It was a Wednesday. Mother had gone off with Grandmother on the early bus to visit my Auntie Monica in Bury and I was trusted to stay at home on my own.
You know me by now, I didn't stay home on my own! Almost before they had turned out of sight at the end of the road, I had fetched my bicycle out of the wooden shed opposite the back door and ridden off to Denmark Green to see what this Circus looked like.
The circus posters had been up for days. Big impressive posters, and lots of them. I didn't think that such a big show would have come to Diss, even just for the one day stand, and I wasn't going to miss it.
I was in plenty of time, too. When I arrived there were only two lorries, plus a box trailer and a four wheeled caravan, standing at the front of the common. Two men and a small boy were wandering about throwing metal stakes on to the ground.
“Want to help?” the boy asked me, and I did want.
I certainly learnt more about circus tents that day than I have ever learnt since. Julio, the owner's son, wasn't even as old as I was, yet he and I did that build up together. His father and the elderly tent man did all the heavy work, but when it came to pulling out ropes and, a bit later, to building up the seating and the ring fence and the props then we did it all.
“Does he want to go in as a clown?”
It was about half past three and the old tattered green tent was up and everything was ready for the show. As ready as it would ever be. Julio's father found us in the ring doors, where I was brushing one of their two ponies, and made his invitation.
I accepted.
By the time the five o'clock started, at a quarter past, I was dressed in an old, one-piece clown suit and wearing the clown face that I still use now. Julio's father showed me the trick of finding where to put the mouth and the eyes that day. As someone once told me it's bad luck for a clown to change has face, I never did bother to find a new one.
We stood in the ring doors before the show, waiting as the last customers came in. Julio had been making my mind churn by telling me all the things I'd have to do.

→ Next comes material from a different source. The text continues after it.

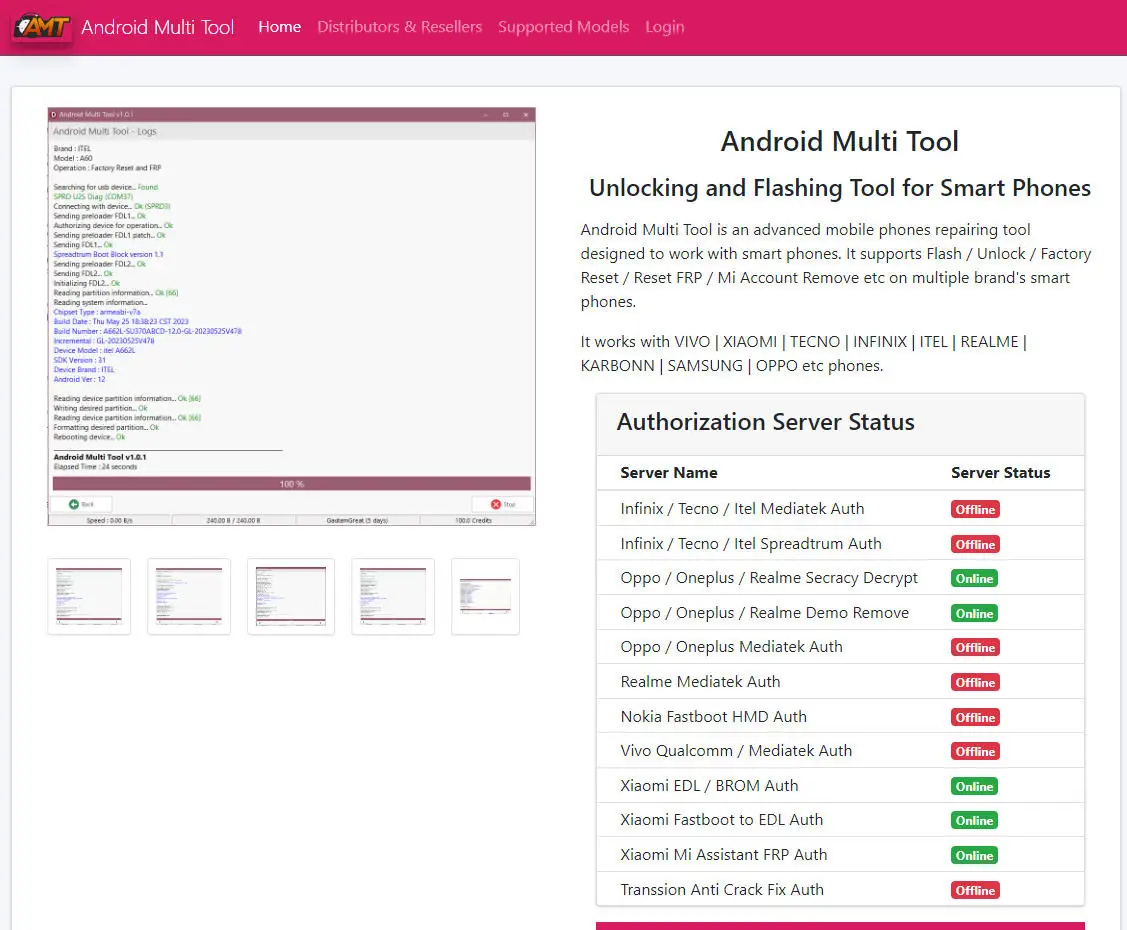Click Offline badge for Nokia Fastboot HMD Auth

975,717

“Don't worry!” Said his father. “Do what comes naturally,” and went in to make the opening announcement.
That circus was a fake!
Julio and his parents were the show! His father had a story that the major part of the show had broken down along the way, and the best acts and animals were not able to come in time. “But the show must go on!”
But that didn't matter to me. I was part of it, instead of looking at it from outside.

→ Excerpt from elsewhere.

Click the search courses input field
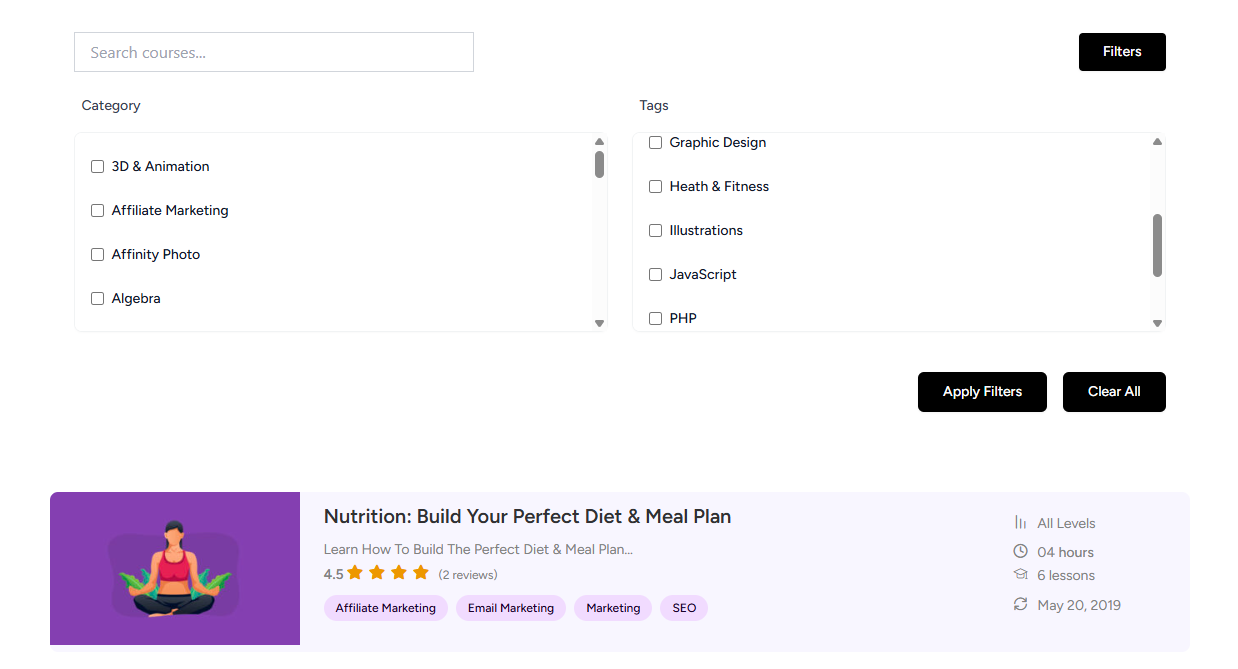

We went in the ring after every act and did our best to pad out the program with the help of a selection of old and worn out clown props. But one trick still sticks in my mind.
I practised the trick from the time Julio showed me how to do it, and was still practising when his mother came out of the ring with the counting pony and grabbed the props out of my hand. We raced into the ring and were doing leapfrogs when she came in with the glass full of pale red liquid.
“Julio! Peppi!” she called. “I've got something for the cleverest clown in the circus!”
“That's me!” we both shouted, as we ran to see what it was.
“I've got a glass of wine, but it's for the one who is cleverest.”
I announced that I was cleverest, but Julio was certain he was.
We argued for a while until she interrupted us with a loud cry of “STOP!”
“You have to prove it. You have to drink it with ONE HAND.”
What a thing to say! Who needs two hands to drink a glass of blackcurrant cordial, even if you do call it wine?
We were right at the front of the ring, walking round telling the children in the boxes how silly she was, and that gave her a chance to place a saucer upside down on the top of the glass. She turned the whole thing over and put it on a chair by the ring door curtains, where we found it.
Julio looked at it with a very puzzled face. He tried lying on his back under the chair and his mother just stopped him lifting the glass bodily off the saucer in time to prevent him making a mess.
“I can do it!” I announced to everyone.
Julio accused me of being big headed!
“Let him prove it!” ordered his mother.
I had practised long enough not to make a mess of the trick. I knew it perfectly by now, and it's not at all difficult. I knelt down in front of the chair and picked up the saucer with its glass.
“One Hand!” I shouted.
I leant back and balanced the saucer on the forehead. Now the tricky part comes!
But was quite easy after all. I grabbed the saucer and pressed it into my forehead as I stood up. With my hand transferred to the glass, I nodded forward. Then that left the glass the right way up with the saucer on top, so I could put it back on the chair and grab the saucer away. I ran to front of the ring and waved my saucer to the audience.
“One Hand!” I said, proudly.
“One Hand,” shouted Julio by the ring doors, picking up the glass from the chair and pouring the cordial into his mouth. Which was not what we had practised!
I thought I was supposed to drink it!
I was not at all amused....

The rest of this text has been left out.